I am not a historian and I might be entirely wrong but I can’t help wondering if many white South Africans never got the post-colonial memo; that, instead of being awoken out of the comfortable blancocentric slumbers of the 1930s by World War 2, we hit snooze in 1948 and went back to sleep until 1994.
Perhaps this is where the anger comes from. I imagine that if I woke up (or came out of the jungle) to find my ancestral and spiritual home unrecognisably different, my overwhelming response would be grief. Is it possible that many white South Africans feel they have lost their Heimat and, if so, that their anger is born of grief?
Elisabeth Kübler-Ross might agree.

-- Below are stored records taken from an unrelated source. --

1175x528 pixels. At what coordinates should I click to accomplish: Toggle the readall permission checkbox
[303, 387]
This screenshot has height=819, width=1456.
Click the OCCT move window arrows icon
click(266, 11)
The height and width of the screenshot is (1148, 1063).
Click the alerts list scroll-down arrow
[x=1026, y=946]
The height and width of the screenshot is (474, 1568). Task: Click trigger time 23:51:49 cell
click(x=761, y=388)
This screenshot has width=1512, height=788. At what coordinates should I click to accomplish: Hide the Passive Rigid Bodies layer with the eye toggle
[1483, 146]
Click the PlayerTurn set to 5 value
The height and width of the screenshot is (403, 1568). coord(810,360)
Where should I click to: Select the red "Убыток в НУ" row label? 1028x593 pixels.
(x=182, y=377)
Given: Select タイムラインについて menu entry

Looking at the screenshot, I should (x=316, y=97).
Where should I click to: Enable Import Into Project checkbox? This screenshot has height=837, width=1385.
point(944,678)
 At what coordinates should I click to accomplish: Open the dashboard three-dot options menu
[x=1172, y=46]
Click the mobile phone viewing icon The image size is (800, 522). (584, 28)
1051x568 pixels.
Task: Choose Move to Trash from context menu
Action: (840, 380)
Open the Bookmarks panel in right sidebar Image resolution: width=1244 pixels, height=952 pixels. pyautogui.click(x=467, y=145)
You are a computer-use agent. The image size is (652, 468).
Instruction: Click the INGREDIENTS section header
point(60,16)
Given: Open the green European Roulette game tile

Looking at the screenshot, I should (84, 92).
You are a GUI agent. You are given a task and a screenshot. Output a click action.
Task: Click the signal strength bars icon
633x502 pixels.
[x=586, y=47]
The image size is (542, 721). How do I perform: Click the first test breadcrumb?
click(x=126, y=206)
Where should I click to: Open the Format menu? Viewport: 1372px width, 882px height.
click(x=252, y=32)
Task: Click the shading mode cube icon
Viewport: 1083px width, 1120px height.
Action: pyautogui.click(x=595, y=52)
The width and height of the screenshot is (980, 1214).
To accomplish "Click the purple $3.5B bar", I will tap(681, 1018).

Her famous model for the five stages of grief is disputed, but I do find it interesting that her first two phases are denial and anger. Was the “Rainbow Miracle” and Madiba-love a kind of denial, an irrational belief that a dreamed-of country, with all its 1930s social strata intact and unchallenged, might still be within reach? Is that why even some whites who consider themselves non-racist feel no shame in employing black women to tidy even small flats – because servants are part of the natural pre-War order?
Is the anger I see all around me the result of the denial slipping away? Are many whites now feeling what Onoda felt; that society had gone to hell simply because it was no longer how things had been in the 1930s?
I don’t know if the Kübler-Ross model is applicable to us or even worth examining in the context of white anger. But if there is merit in both, it might be worth noting that the next stage of grief is bargaining. Can we still be friends? If you take the mines will you at least leave me my farm? After this comes depression, and then, at last, acceptance. I like to imagine that acceptance is not a grudging surrender but rather a new beginning, a rebirth into modernity. But for now, it seems, we have a long way to go.